SN: We want to harness the analytical skills of students honed through years of using technology, the Internet, and even gaming. By refocusing their skills toward the topics of science and discovery, we hope that students will bring a unique perspective to the problem at hand.

AH: Impact data is more relevant than ever in the age of mass information and global communication, and we believe that it’s very beneficial for students to become familiar with such metrics as early as possible. High school students are at a critical juncture in their lives where they’re deciding what to focus on in their upcoming university studies. Consequently, one of our goals was to allow students to look at potential interests from a ‘big picture’ perspective, examining the current state of research in a field they might be thinking of later pursuing. There is certainly a slightly greater learning curve associated with impact data than with other ‘classical’ open datasets, such as transportation data, but the students have been coping well so far.

Why is the collaboration process between universities, schools and industry important?

AH: As the world transitions to a more data-driven means of functioning, big data analysis skills are increasingly required within industry slowly creating a skills gap; a gap that would certainly continue to grow if left unchecked. This collaboration is important because it not only takes steps to bridge that gap at a relatively early stage of education, it also brings to light new pedagogical approaches that better support the new data-driven generations.

What does the future have in store for the Big Data Challenge?

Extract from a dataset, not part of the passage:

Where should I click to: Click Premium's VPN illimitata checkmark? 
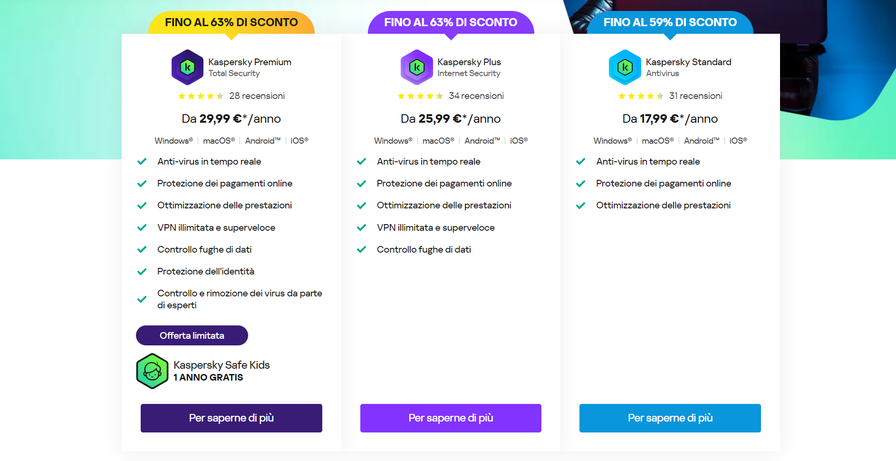click(142, 228)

SN: In the case of data analysis, high school students present a unique group, one that is totally unbiased in their approach to data. The Challenge is much more than a competition among students; it acts as a window into the nature of students, demonstrating how they process problems using data. We also believe that the Challenge leads to grassroots implementation of a new data-based form of inquiry, introducing trans-disciplinary activities in school curricula that start the pedagogical change – one teacher at a time.

AH: A university-level Big Data Challenge is the next obvious milestone, but – the aforementioned generational issue aside – the steps involved in bringing the Challenge to universities are still some ways from being worked out. For now, high school students have been very receptive to the Challenge’s format, and we’re just looking forward to the fantastic output we’ll see this year.

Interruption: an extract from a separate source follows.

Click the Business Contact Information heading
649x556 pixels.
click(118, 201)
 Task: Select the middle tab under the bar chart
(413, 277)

Finally, why include Digital Science’s tools for students to use?

SN: Digital Science is an absolute leader in data analysis among scholarly publishers. Like most of the Challenge participants, Digital Science approaches problems in unique ways. Digital Science’s collaborative tools and portfolio of companies offer new ways for generations to learn about the processes present during the scientific process.

AH: In a competition centered around using data to predict the future of science, it only makes sense for participants to work with tools that are very much involved in driving science forward!